- **Assignment**
Retype the lines from the one containing "Click the system logo in the header" through the last line of the entries below, exactly and in full, omitting every image.

- **Collected data**
——
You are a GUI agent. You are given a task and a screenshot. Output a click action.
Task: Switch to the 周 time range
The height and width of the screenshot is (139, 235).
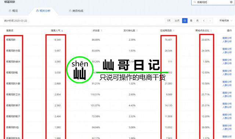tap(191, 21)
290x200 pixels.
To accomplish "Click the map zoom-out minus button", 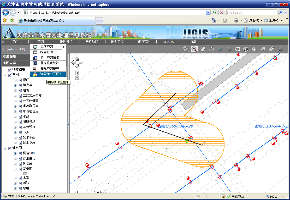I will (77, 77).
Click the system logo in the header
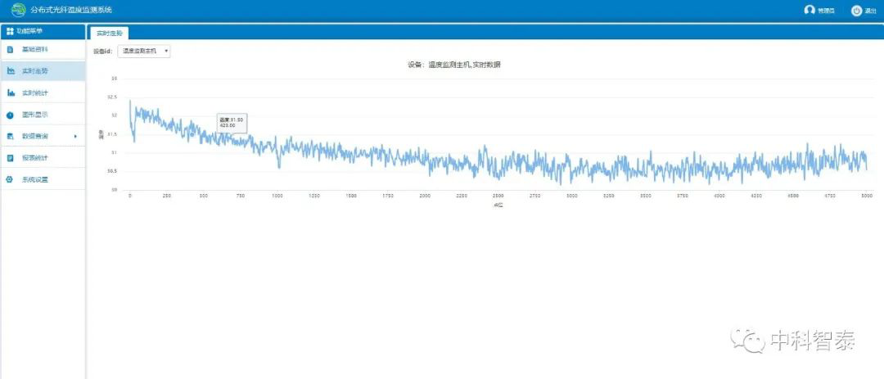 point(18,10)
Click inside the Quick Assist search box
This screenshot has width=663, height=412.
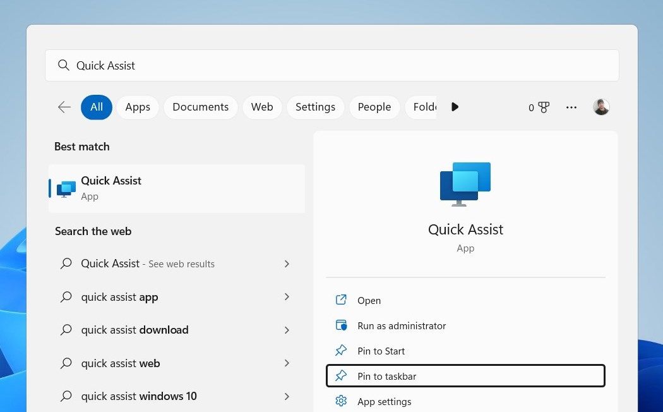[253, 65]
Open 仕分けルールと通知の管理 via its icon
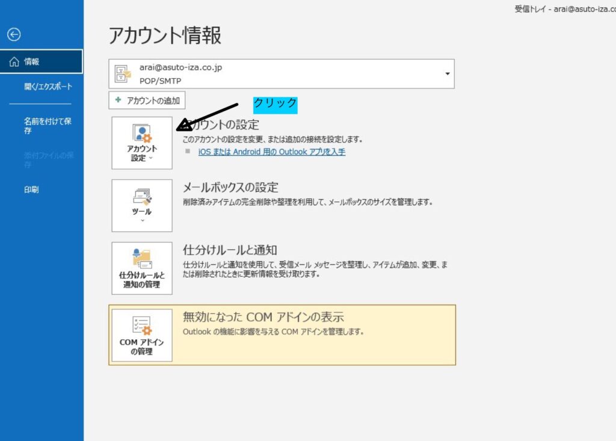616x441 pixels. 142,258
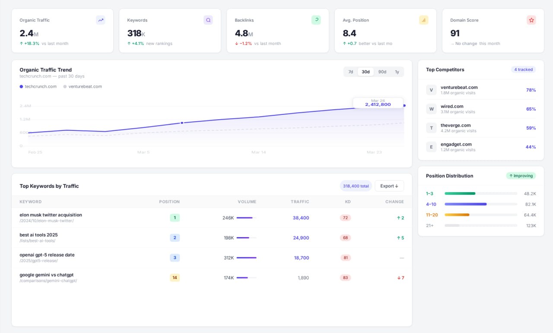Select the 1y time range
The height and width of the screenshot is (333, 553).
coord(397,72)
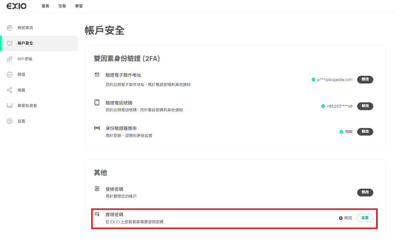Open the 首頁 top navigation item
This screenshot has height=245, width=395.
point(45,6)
——
- **The completed task**
Click the system logo in the header
 point(18,10)
Click inside the Quick Assist search box
This screenshot has width=663, height=412.
[253, 65]
Open 仕分けルールと通知の管理 via its icon
616x441 pixels. 142,258
Select the 1y time range
The height and width of the screenshot is (333, 553).
coord(397,72)
Open the 首頁 top navigation item
This screenshot has height=245, width=395.
point(45,6)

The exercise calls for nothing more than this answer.